═════ Raw records

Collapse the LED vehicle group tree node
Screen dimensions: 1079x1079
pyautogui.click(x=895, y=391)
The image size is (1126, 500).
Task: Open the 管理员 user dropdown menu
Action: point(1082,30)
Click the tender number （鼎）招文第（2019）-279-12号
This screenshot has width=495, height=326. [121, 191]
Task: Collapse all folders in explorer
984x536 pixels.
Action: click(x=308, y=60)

══════════

• _Short task_: Update the material above by replacing "Collapse" with "Expand" wherever it occurs. Leave everything else unchanged.

• _Exercise solution_:
Expand the LED vehicle group tree node
Screen dimensions: 1079x1079
pyautogui.click(x=895, y=391)
The image size is (1126, 500).
Task: Open the 管理员 user dropdown menu
Action: point(1082,30)
Click the tender number （鼎）招文第（2019）-279-12号
This screenshot has width=495, height=326. [121, 191]
Task: Expand all folders in explorer
984x536 pixels.
Action: click(x=308, y=60)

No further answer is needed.